- _Assignment_: Only the lines with "agent" in the entries below belong in the answer; please copy them.

- _Dataset entries_:

-------

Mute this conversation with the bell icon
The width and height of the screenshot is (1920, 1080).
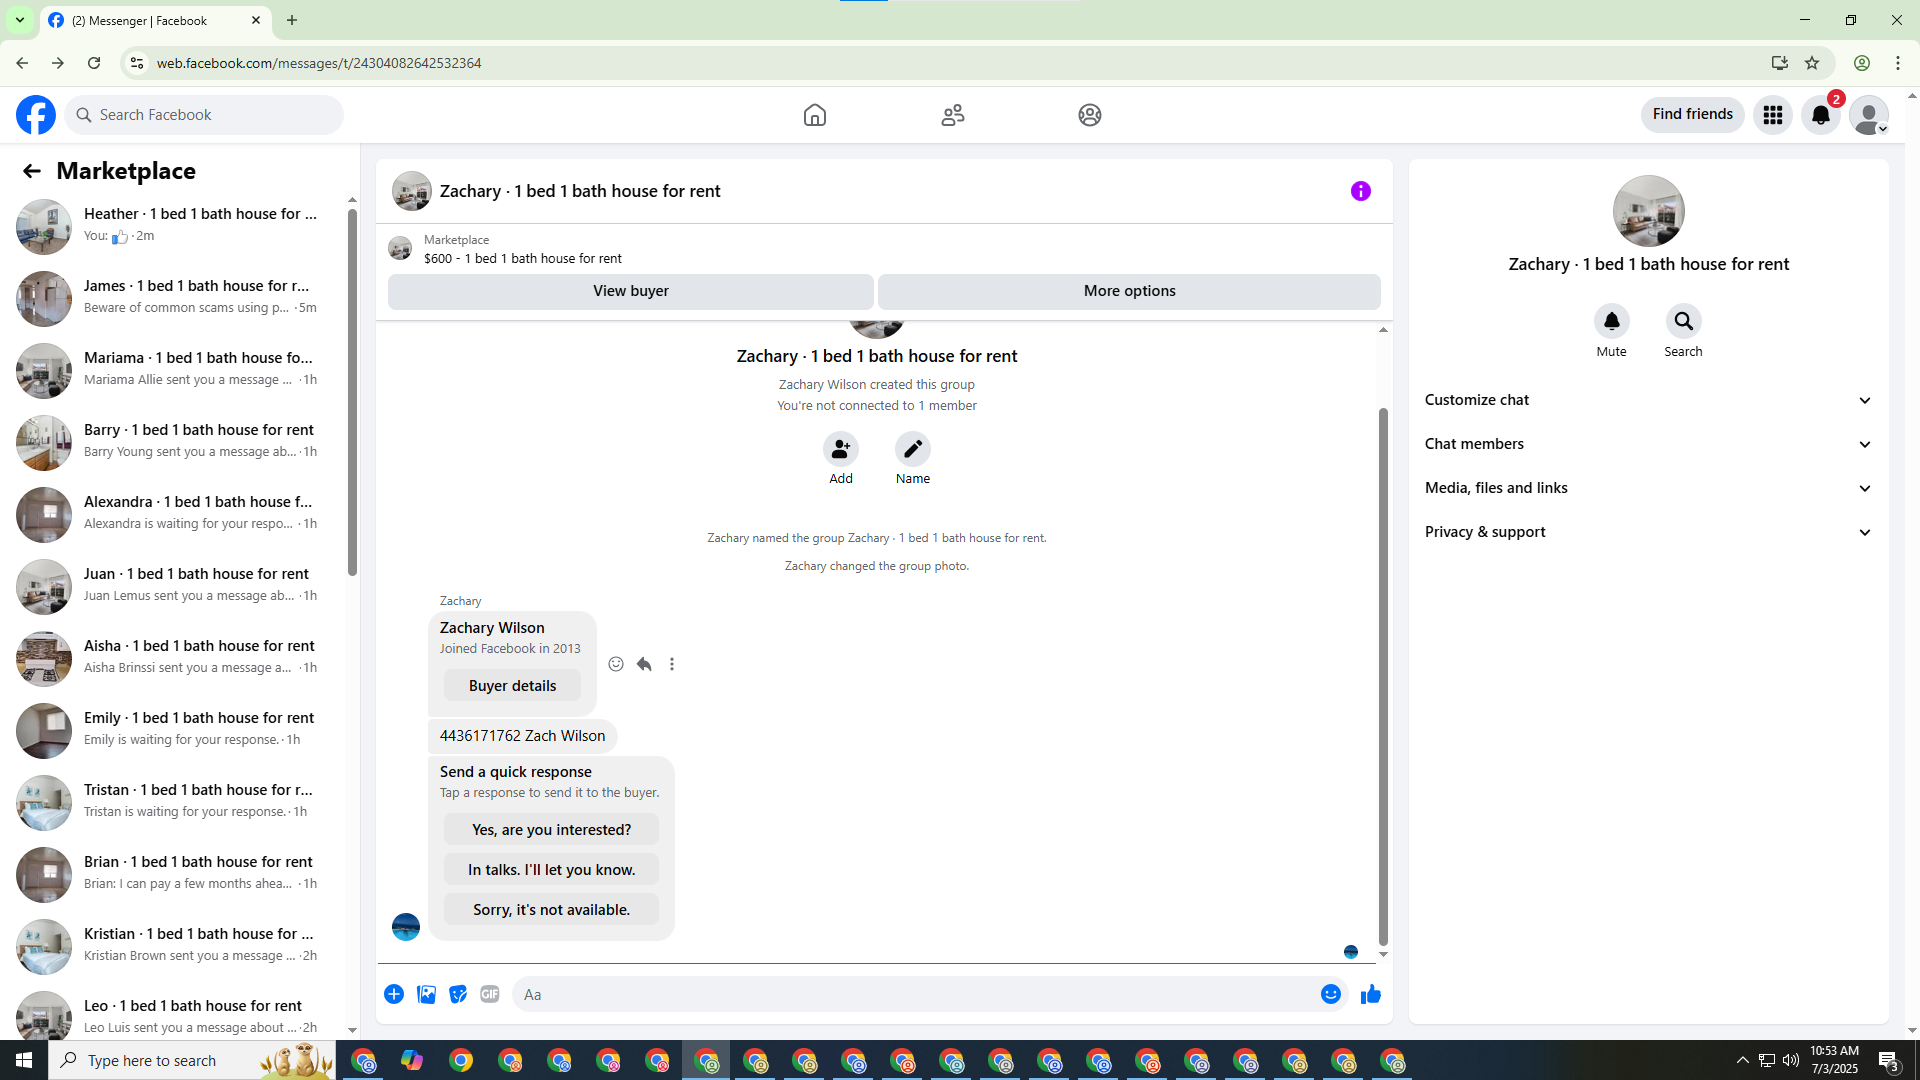click(x=1611, y=321)
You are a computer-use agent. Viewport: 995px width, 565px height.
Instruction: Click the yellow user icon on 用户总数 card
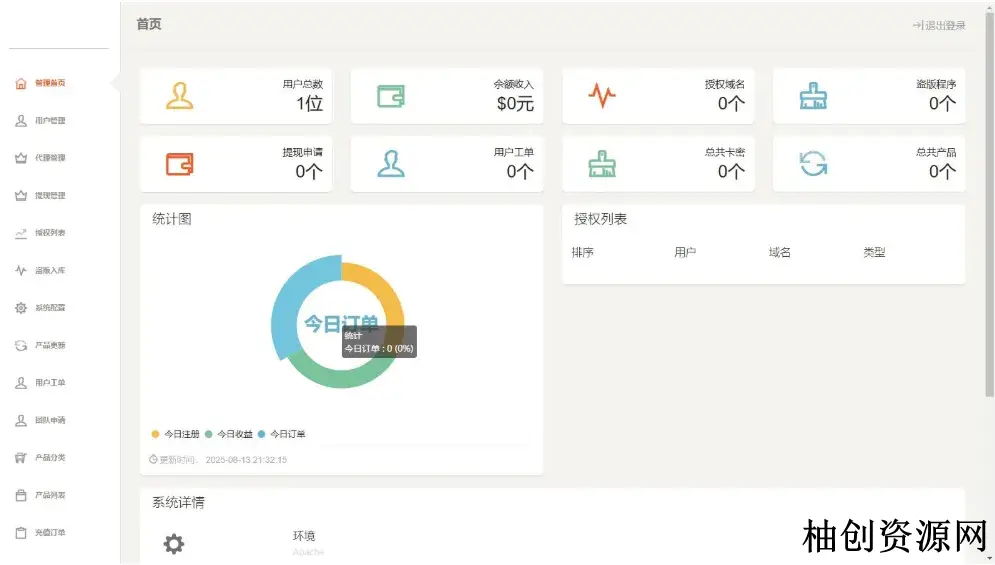click(179, 96)
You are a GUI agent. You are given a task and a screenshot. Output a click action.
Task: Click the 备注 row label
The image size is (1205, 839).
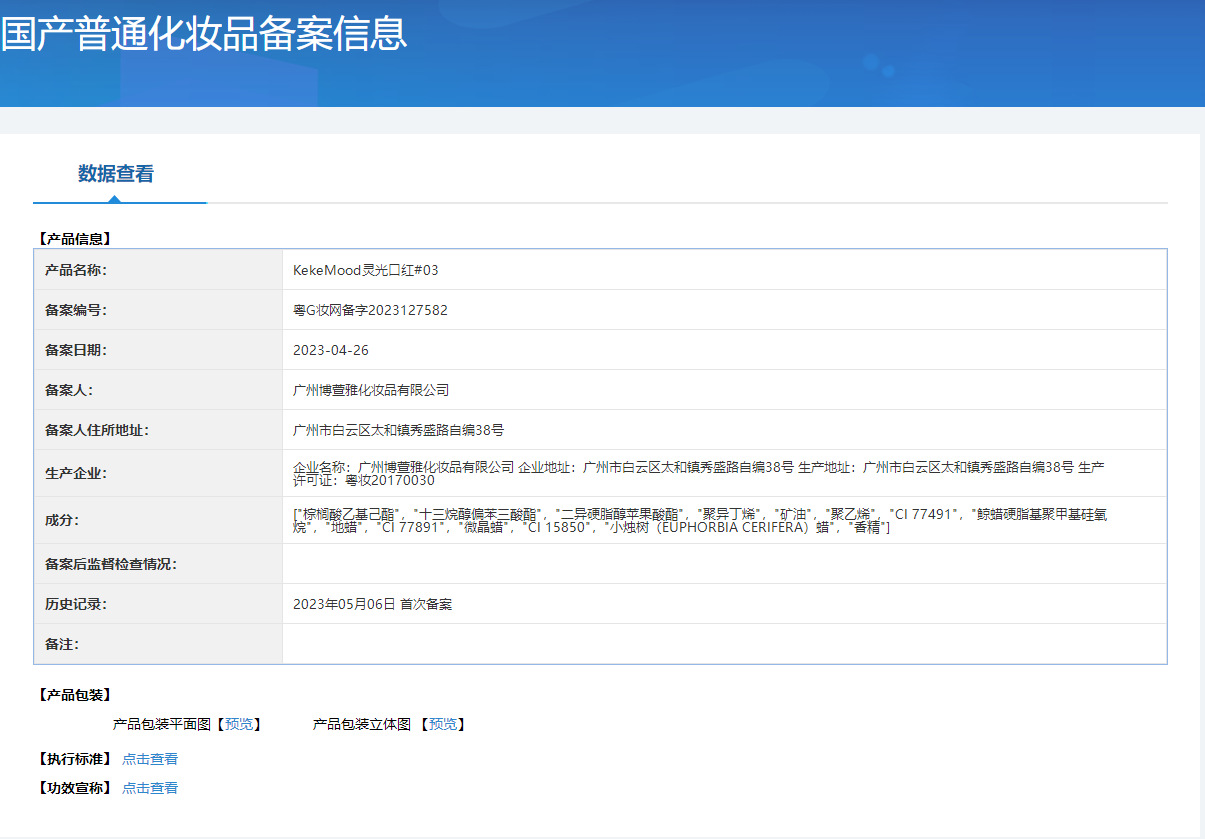62,644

-------

- _Task result_:
You are a computer-use agent. Viewport: 995px width, 565px height.
You are a GUI agent. You are given a task and a screenshot. Output a click action.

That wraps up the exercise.